Luego enseñan los selfies con el cuerno a dos centímetros de la yugular, como si tal estupidez tuviera algún mérito. Y la pandilla, amigos, familias ríen y aplauden la machada; los padres y las madres pagan el viaje, la acampada, las camisetas y el botellón. Buenos o malos estudiantes, no lo sabemos, trabajadores o ninis, ponen su vida en peligro gratuitamente, mientras TVE, y detrás todas las demás cadenas, lo retransmiten en directo como una gran fiesta nacional.

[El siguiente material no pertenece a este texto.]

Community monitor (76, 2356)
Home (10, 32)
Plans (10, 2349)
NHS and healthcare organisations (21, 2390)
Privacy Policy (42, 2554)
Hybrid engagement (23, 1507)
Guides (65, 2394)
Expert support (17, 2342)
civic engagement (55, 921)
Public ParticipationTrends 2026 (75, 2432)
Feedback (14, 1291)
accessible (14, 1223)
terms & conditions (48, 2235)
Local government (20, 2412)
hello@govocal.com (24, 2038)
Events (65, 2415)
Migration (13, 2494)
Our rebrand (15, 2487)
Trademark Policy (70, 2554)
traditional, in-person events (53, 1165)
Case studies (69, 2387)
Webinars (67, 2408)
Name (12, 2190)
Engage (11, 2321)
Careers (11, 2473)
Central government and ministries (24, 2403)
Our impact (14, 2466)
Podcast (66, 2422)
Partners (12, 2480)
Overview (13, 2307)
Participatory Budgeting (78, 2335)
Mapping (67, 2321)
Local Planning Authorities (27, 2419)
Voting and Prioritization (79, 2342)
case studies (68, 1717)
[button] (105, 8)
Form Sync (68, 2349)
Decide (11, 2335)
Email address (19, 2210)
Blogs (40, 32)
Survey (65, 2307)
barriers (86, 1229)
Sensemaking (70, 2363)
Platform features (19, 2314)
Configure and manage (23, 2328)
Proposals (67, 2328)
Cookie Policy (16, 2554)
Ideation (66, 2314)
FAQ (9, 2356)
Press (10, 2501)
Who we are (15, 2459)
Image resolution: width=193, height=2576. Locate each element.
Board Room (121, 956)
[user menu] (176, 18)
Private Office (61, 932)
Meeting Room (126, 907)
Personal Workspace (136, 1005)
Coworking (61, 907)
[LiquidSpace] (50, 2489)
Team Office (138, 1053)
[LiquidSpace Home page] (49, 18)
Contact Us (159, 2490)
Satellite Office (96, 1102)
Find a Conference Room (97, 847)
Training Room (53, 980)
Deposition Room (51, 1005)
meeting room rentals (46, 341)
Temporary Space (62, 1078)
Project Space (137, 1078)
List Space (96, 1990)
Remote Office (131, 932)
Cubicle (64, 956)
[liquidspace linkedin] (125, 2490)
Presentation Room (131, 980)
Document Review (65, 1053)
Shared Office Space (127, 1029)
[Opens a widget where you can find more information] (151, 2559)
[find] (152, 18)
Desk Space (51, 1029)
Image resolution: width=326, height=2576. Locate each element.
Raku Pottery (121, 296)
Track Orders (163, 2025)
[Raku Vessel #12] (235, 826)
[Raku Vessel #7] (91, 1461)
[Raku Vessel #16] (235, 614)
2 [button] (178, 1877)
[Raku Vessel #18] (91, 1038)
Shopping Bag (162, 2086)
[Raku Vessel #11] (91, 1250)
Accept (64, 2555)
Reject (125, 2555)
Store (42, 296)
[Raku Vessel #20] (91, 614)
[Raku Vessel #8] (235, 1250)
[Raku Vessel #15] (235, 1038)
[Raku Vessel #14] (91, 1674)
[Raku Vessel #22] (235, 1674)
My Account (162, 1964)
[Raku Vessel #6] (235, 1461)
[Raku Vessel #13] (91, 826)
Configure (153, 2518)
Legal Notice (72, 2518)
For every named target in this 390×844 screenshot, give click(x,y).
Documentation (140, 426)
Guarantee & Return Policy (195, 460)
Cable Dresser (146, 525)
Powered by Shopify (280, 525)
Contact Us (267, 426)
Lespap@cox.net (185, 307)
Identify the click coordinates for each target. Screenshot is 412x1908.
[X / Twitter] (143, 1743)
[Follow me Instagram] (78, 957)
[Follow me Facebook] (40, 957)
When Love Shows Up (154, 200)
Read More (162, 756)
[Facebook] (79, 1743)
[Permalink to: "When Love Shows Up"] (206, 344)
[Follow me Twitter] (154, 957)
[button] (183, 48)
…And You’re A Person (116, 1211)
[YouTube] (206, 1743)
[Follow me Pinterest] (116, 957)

Esa España de los sanfermines —alcohol, sexo, toros, sangre y barbarie en horario infantil— me hiela el corazón y me avergüenza. Repudio el maltrato animal, y los encierros y las corridas de toros son maltrato; y los apoderados y toreros, maltratadores. Detesto ver a miles de jóvenes machitos combinando botellón, toros y testosterona, poniendo sus frágiles vidas en riesgo. ¡Es muy preciosa la vida de un joven como para jugársela en la ruleta rusa de San Fermín!

Pero lo que más me indigna es ese trágala televisivo que multiplica la estupidez y convierte la sangre en espectáculo. La almendra ya no son los toros —el encierro dura dos minutos— sino la hora siguiente contando con detalle morboso las heridas por asta de toro —¿es esa misión de la Cruz Roja? ¡Si Henri Dunant levantara la cabeza!—; entrevistando como héroes a los zoquetes que acaban de jugarse la vida porque sí, por pura diversión. Si no le gusta, apague el televisor, dirán algunos, alimentando la inercia.

La cuestión no es mirar a otro lado, sino acabar de una vez por todas con la barbarie. ¡Hay tantas cosas maravillosas que ver, aprender y disfrutar! ¡Arriba las ramas!